Around the inception of that funding, a framework was published that set out the types of interventions that it would help to support and the vision for community mental health support. The evidence that we have seen to date—the number of organisations that have been able to secure funding and deliver projects on the ground locally, and the point that I made about around 80,000 people receiving support in the last year for which we have data—demonstrates the significant impact of that funding. Of course, we continue to engage with partners and local government to understand what further action can be taken.
On the point about progress on the commission’s recommendations, as the commission’s report acknowledged, and as I touched on in my statement, there has been a sea change over recent years—not least because of the impact of the Covid pandemic—and a second mental health and wellbeing strategy has been introduced.
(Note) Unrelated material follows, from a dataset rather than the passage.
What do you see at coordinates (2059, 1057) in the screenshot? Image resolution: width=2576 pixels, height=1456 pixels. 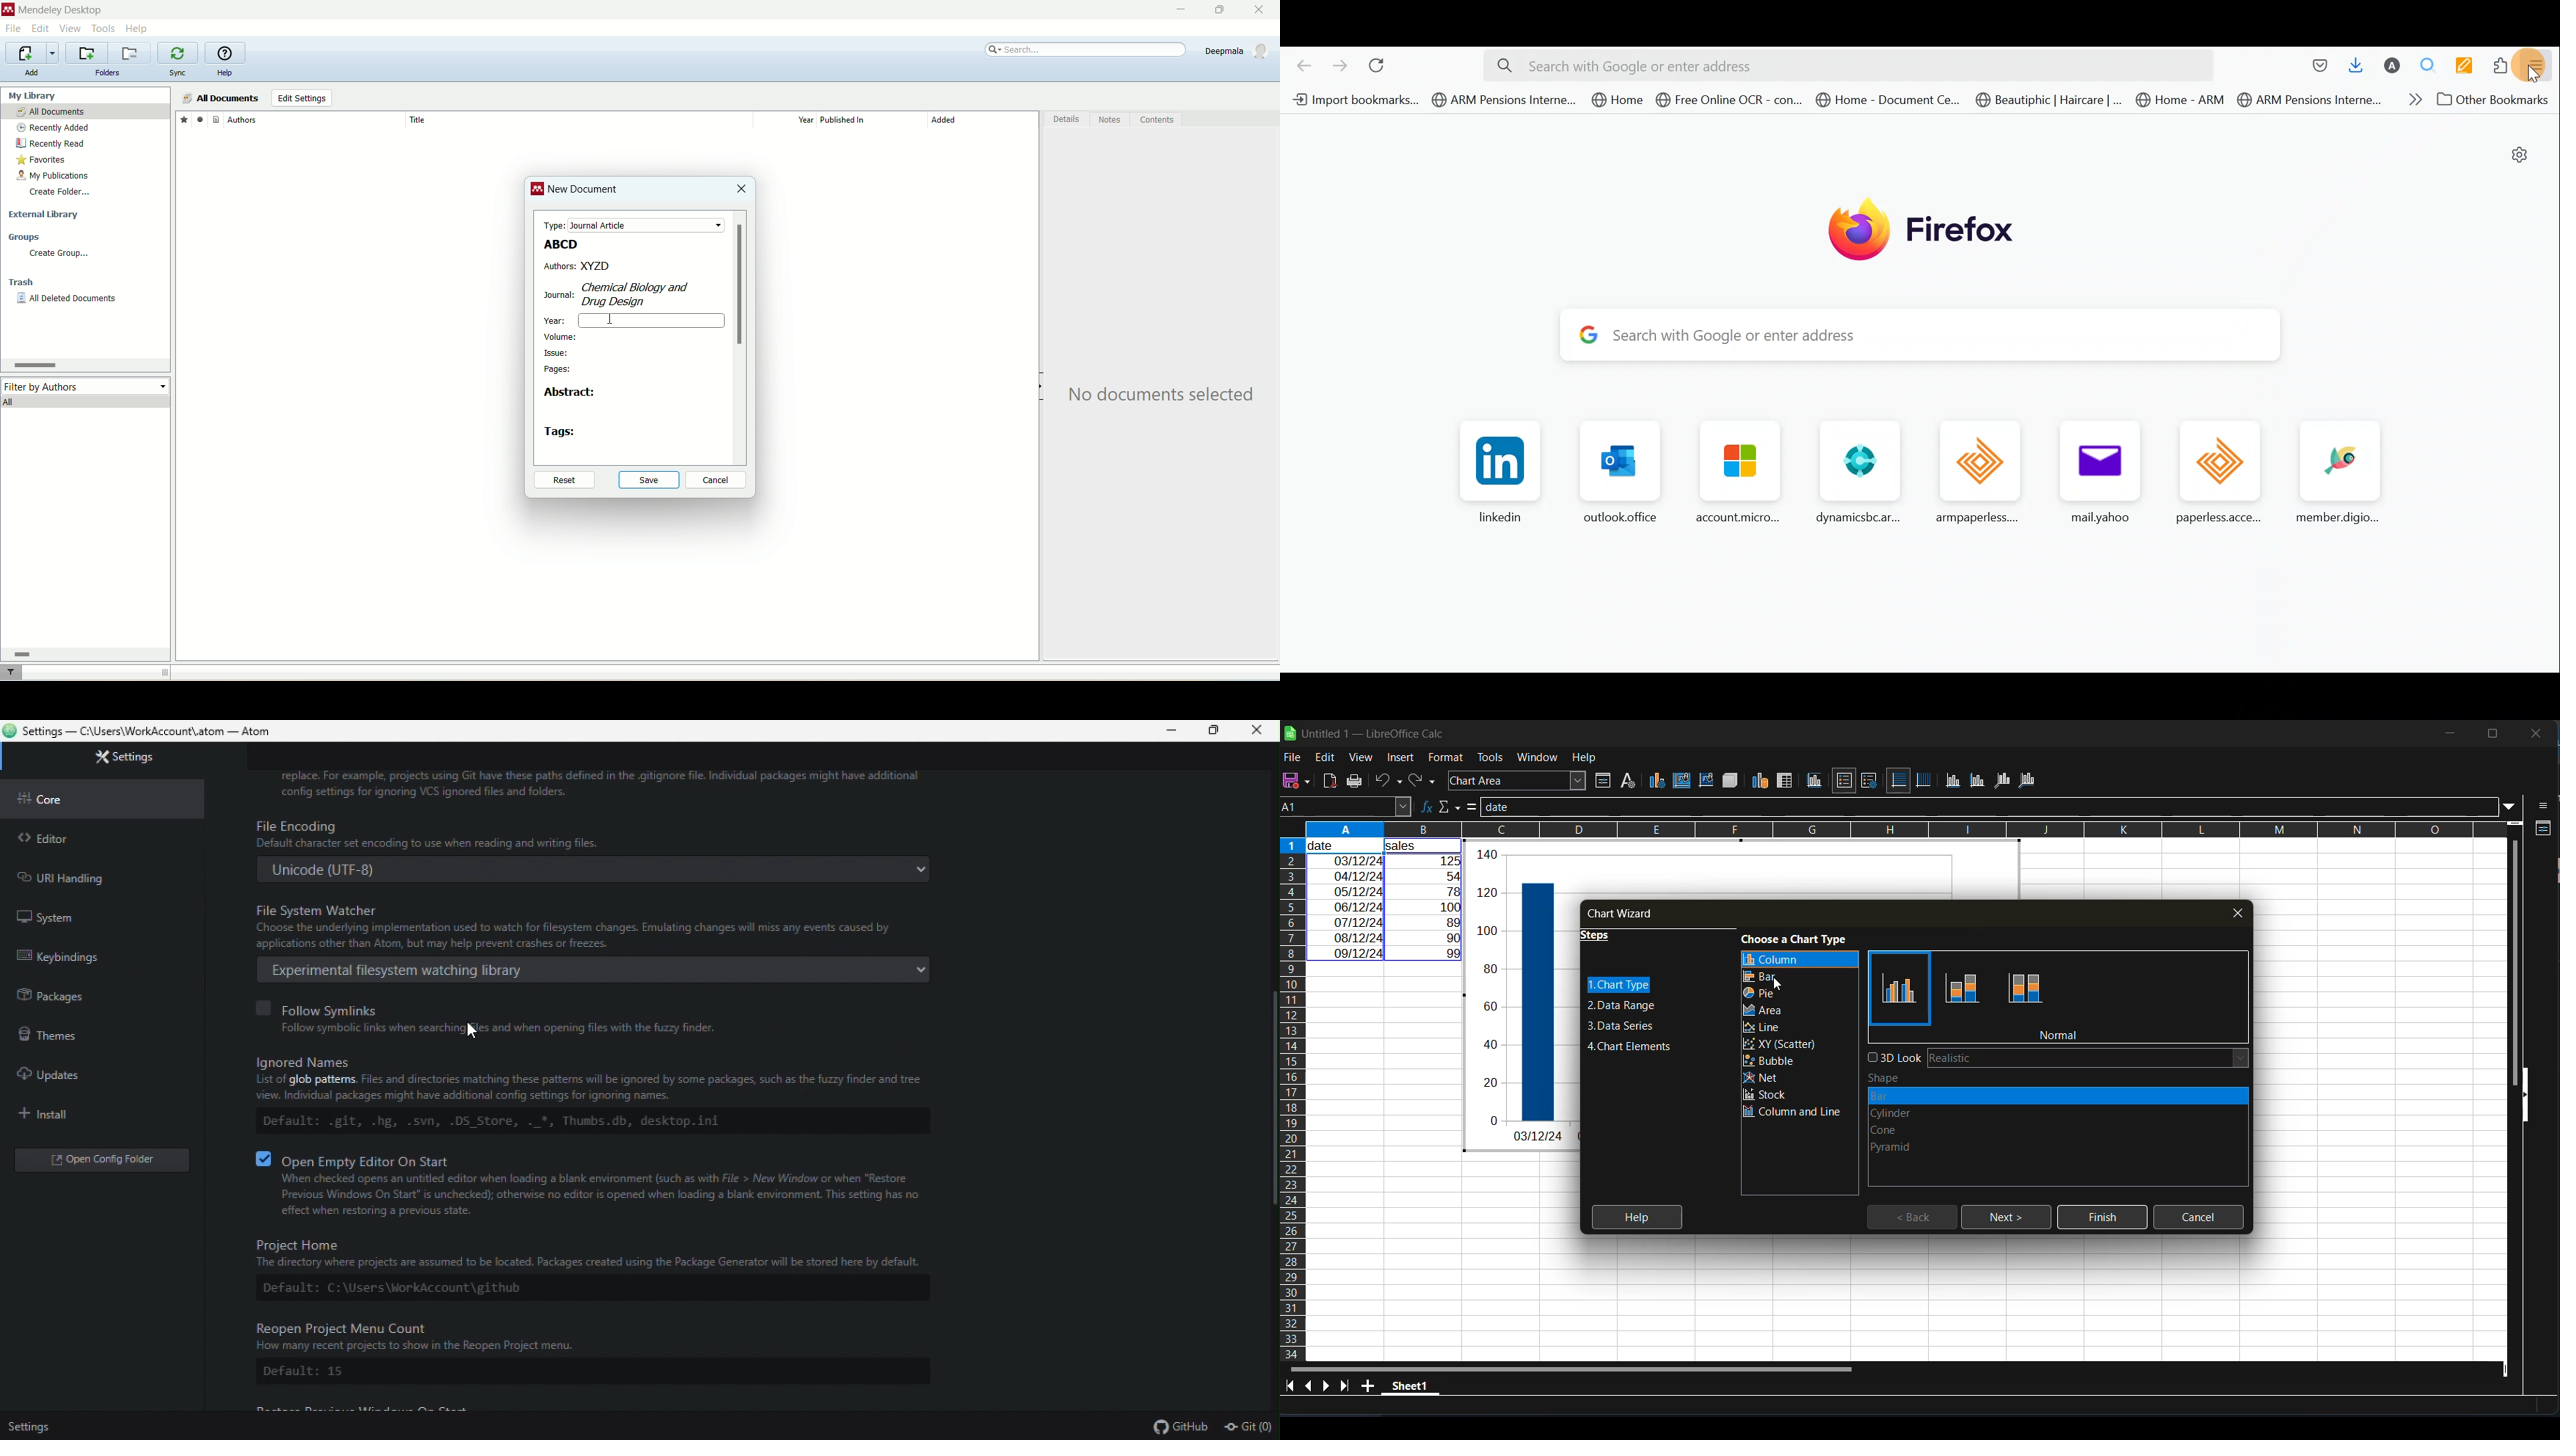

The actions that I have set out demonstrate that the commission’s core recommendations, which the Government accepted either outright or in principle, have strongly informed our strategic position and the actions that are being taken forward via the delivery plan.
With regard to the point on CAMHS spending, we recognise the commitments that Mr Whittle mentions and are resolved to work constructively with our partners to ensure that we can deliver on the commitment for 1 per cent of NHS funding to go to CAMHS and, indeed, on the commitment for spending on mental health services to increase to 10 per cent of the total NHS front-line budget.
Meeting of the Parliament [Draft]
Meeting date: 9 October 2025
Tom Arthur
I recognise the importance of the issue that Annie Wells has raised. Other members will have concerns with regard to locally made decisions that are taken under the existing statutory frameworks. The Government is committed to ensuring that we engage constructively with partners. This year, we have allocated record funding for our health boards and local government. As I touched on earlier, over the past five years, we have provided £160 million for community-based mental health services.
Meeting of the Parliament [Draft]
Meeting date: 9 October 2025
Tom Arthur
Rona Mackay makes an important point. Community-based services are often the most appropriate and impactful way to help people who require support with their mental health, and they are often the most effective and impactful way of supporting people who are seeking neurodevelopmental support.
As I touched on previously, the Scottish Government has provided in the region of £160 million of funding over the past five years to support community mental health services for children and young people and for adults. Young people who are aged 16 or over are also able to access adult services.